* _WHAT IS EXPECTED_:
The result should hold only the lines from the one with "The height and width of the screenshot is (579, 1024)." through the final line of the data below, transcribed exactly, pictures left out.

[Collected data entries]
- Opening Delimiter -

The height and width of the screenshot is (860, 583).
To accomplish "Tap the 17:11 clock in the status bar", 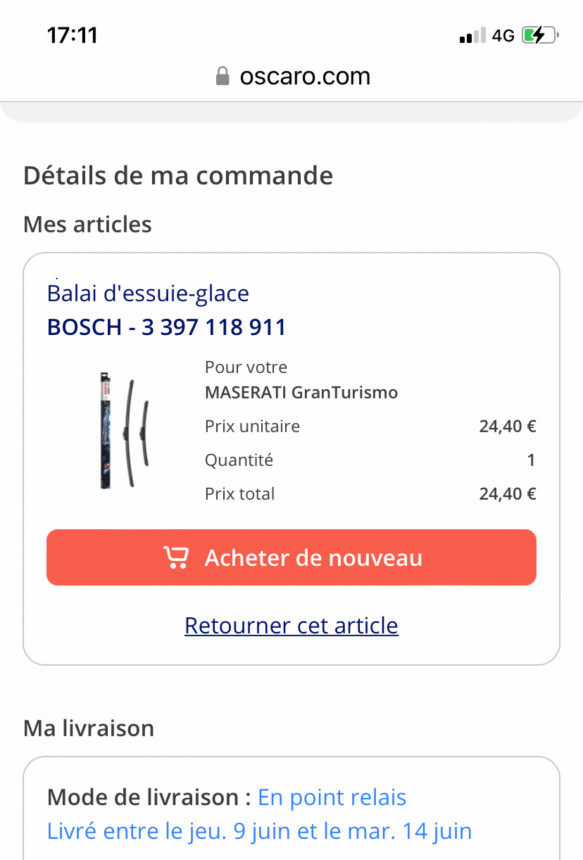I will pyautogui.click(x=72, y=36).
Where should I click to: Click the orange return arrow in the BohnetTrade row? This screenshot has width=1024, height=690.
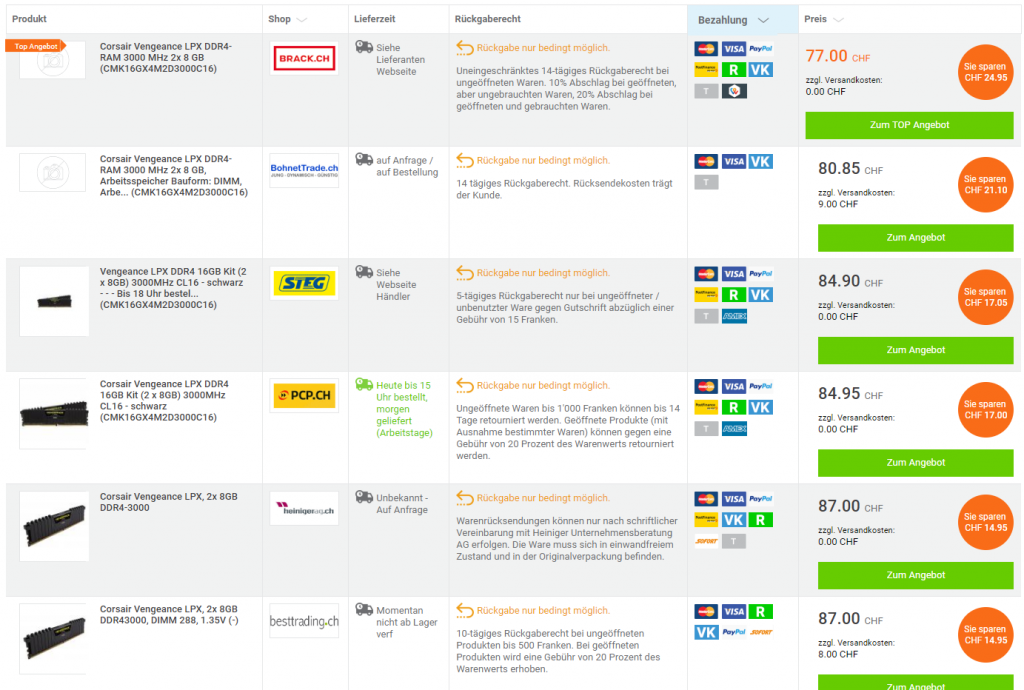pos(464,160)
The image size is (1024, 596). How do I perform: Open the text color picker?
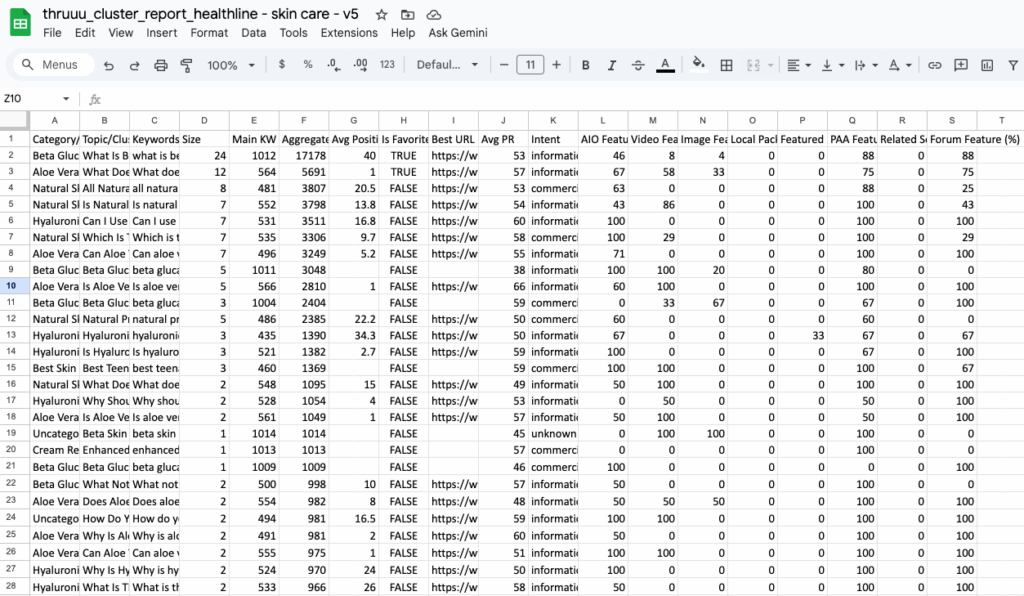665,65
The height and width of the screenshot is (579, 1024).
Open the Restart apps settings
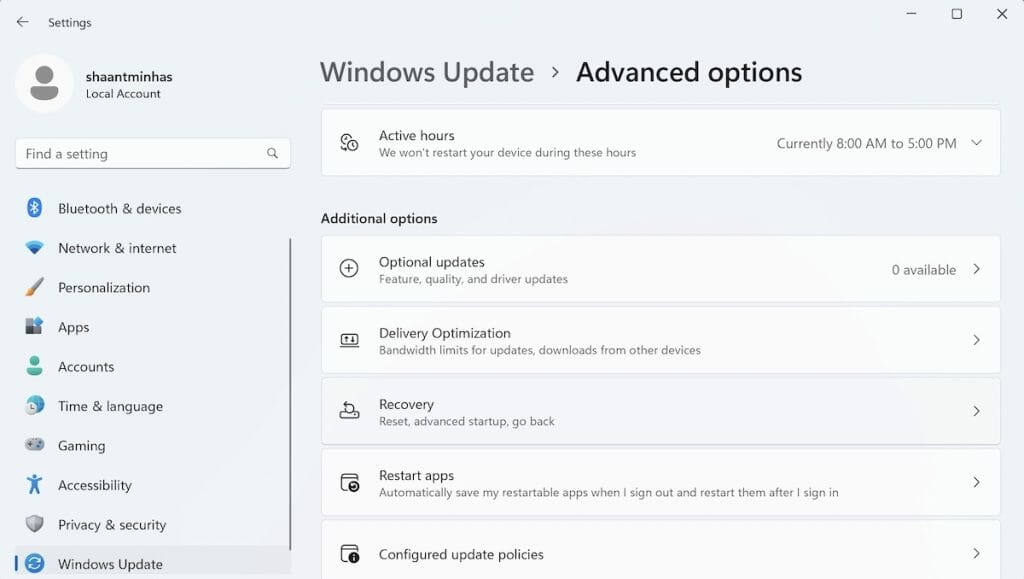(x=660, y=482)
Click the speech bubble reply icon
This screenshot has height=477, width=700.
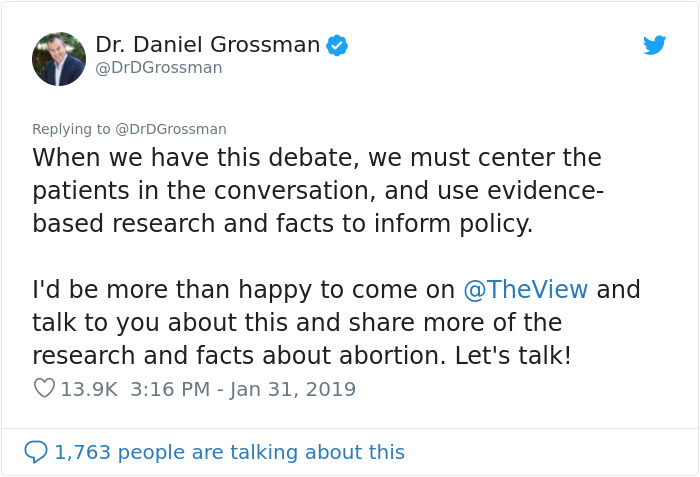click(x=36, y=452)
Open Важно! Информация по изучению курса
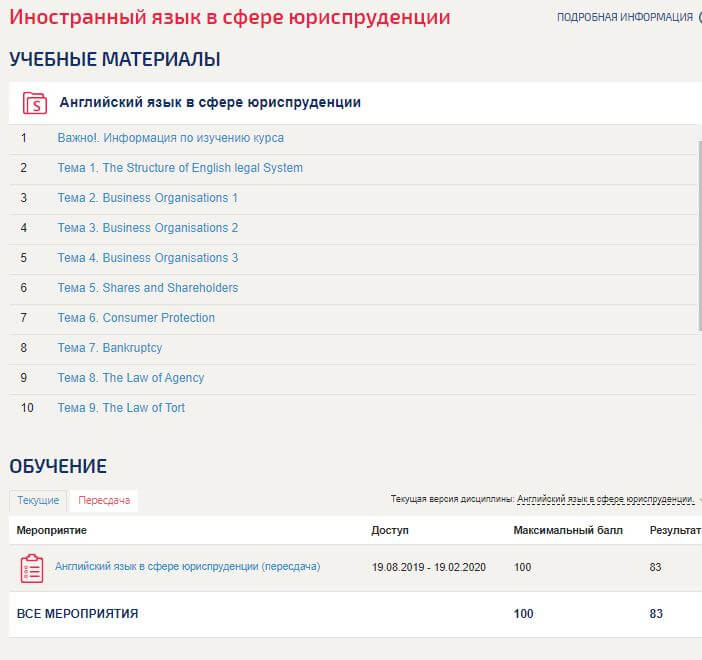The width and height of the screenshot is (702, 660). click(x=170, y=138)
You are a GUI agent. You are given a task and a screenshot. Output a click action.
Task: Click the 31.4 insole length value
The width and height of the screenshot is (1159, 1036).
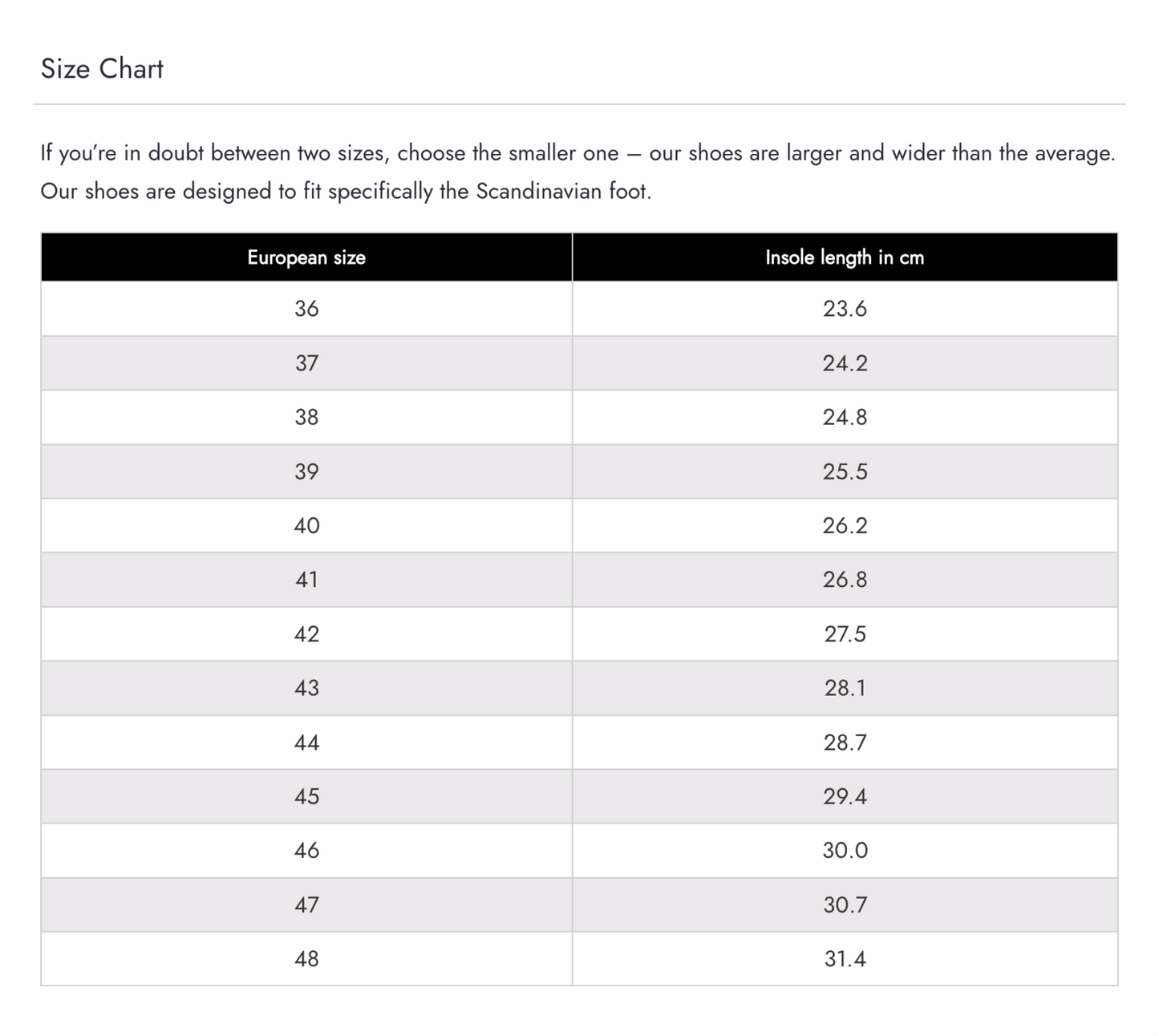pyautogui.click(x=845, y=959)
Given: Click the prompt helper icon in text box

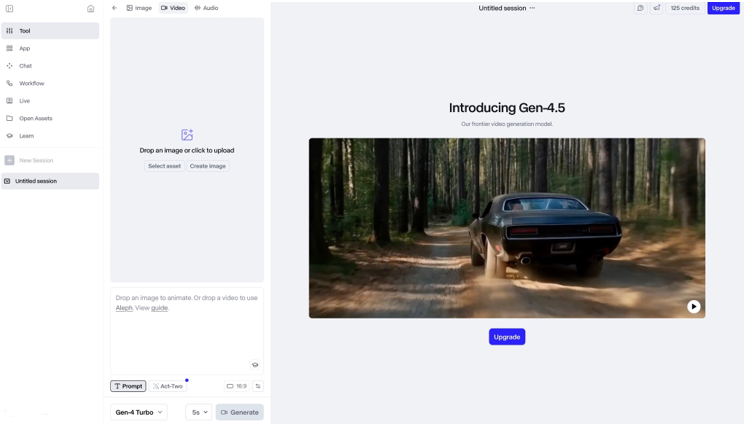Looking at the screenshot, I should (255, 365).
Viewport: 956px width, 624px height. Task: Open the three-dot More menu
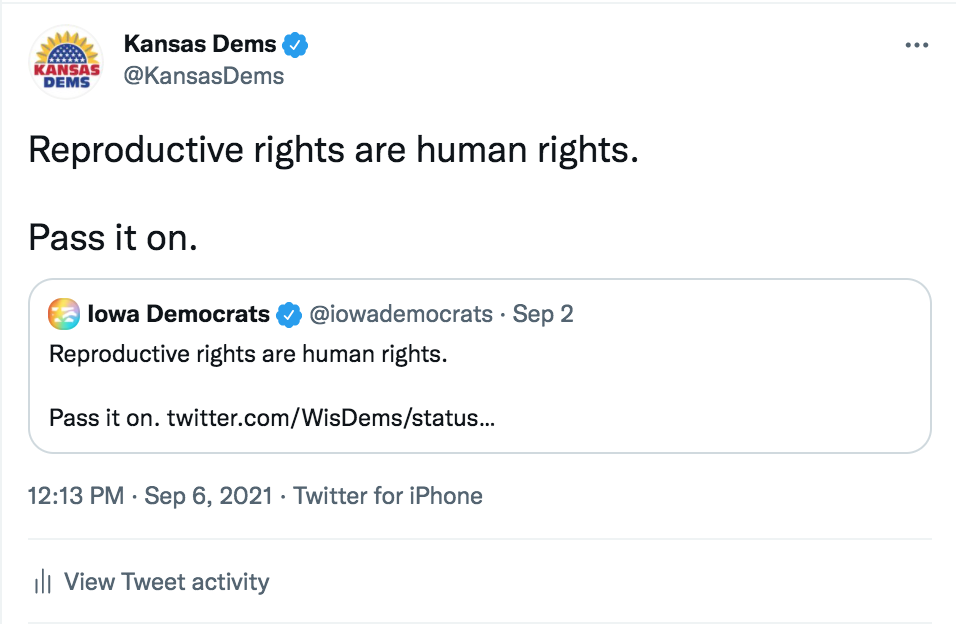click(x=916, y=45)
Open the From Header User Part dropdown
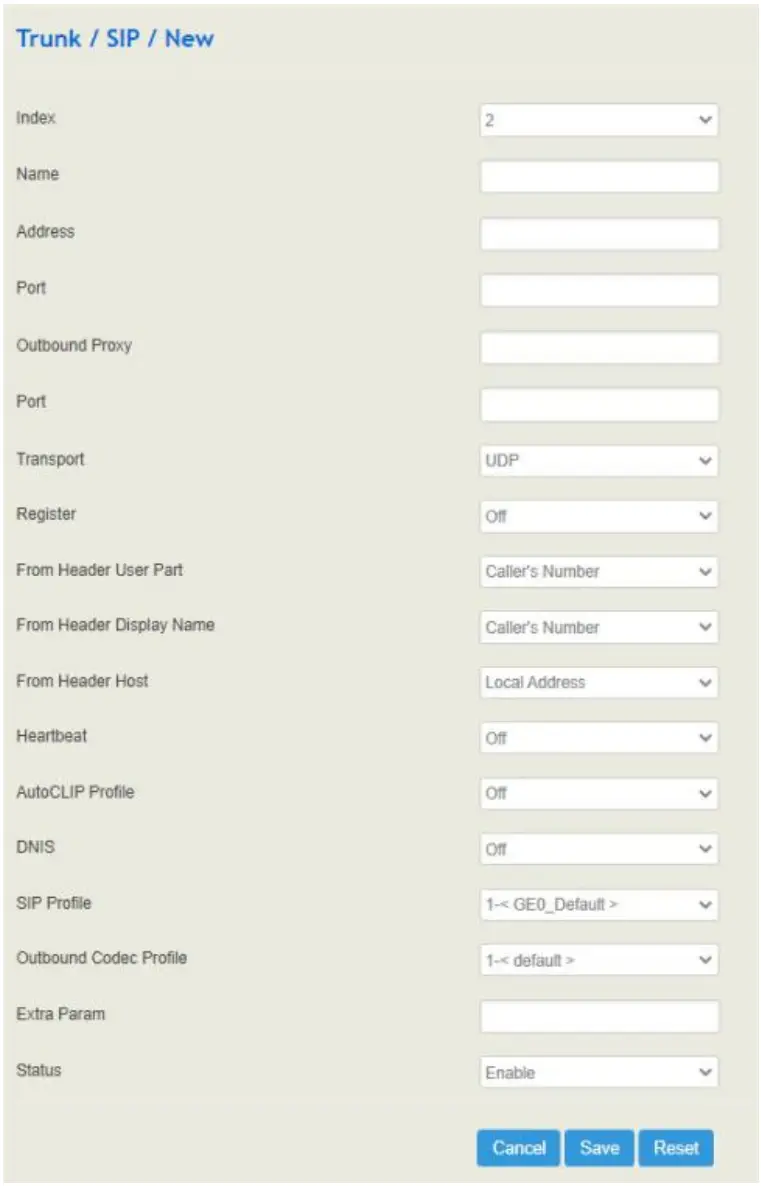Screen dimensions: 761x1186 pos(598,572)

- Closing Delimiter -

* _RESULT FOR THIS EXERCISE_:
The height and width of the screenshot is (579, 1024).
Open the Restart apps settings
(x=660, y=482)
Click the speech bubble reply icon
This screenshot has height=477, width=700.
click(x=36, y=452)
Open Важно! Информация по изучению курса
The width and height of the screenshot is (702, 660). click(x=170, y=138)
You are a GUI agent. You are given a task and a screenshot. Output a click action.
Task: Click the 31.4 insole length value
The width and height of the screenshot is (1159, 1036).
pyautogui.click(x=845, y=959)
Given: Click the prompt helper icon in text box

Looking at the screenshot, I should (255, 365).
Viewport: 956px width, 624px height. Task: Open the three-dot More menu
click(x=916, y=45)
Open the From Header User Part dropdown
Screen dimensions: 761x1186 pos(598,572)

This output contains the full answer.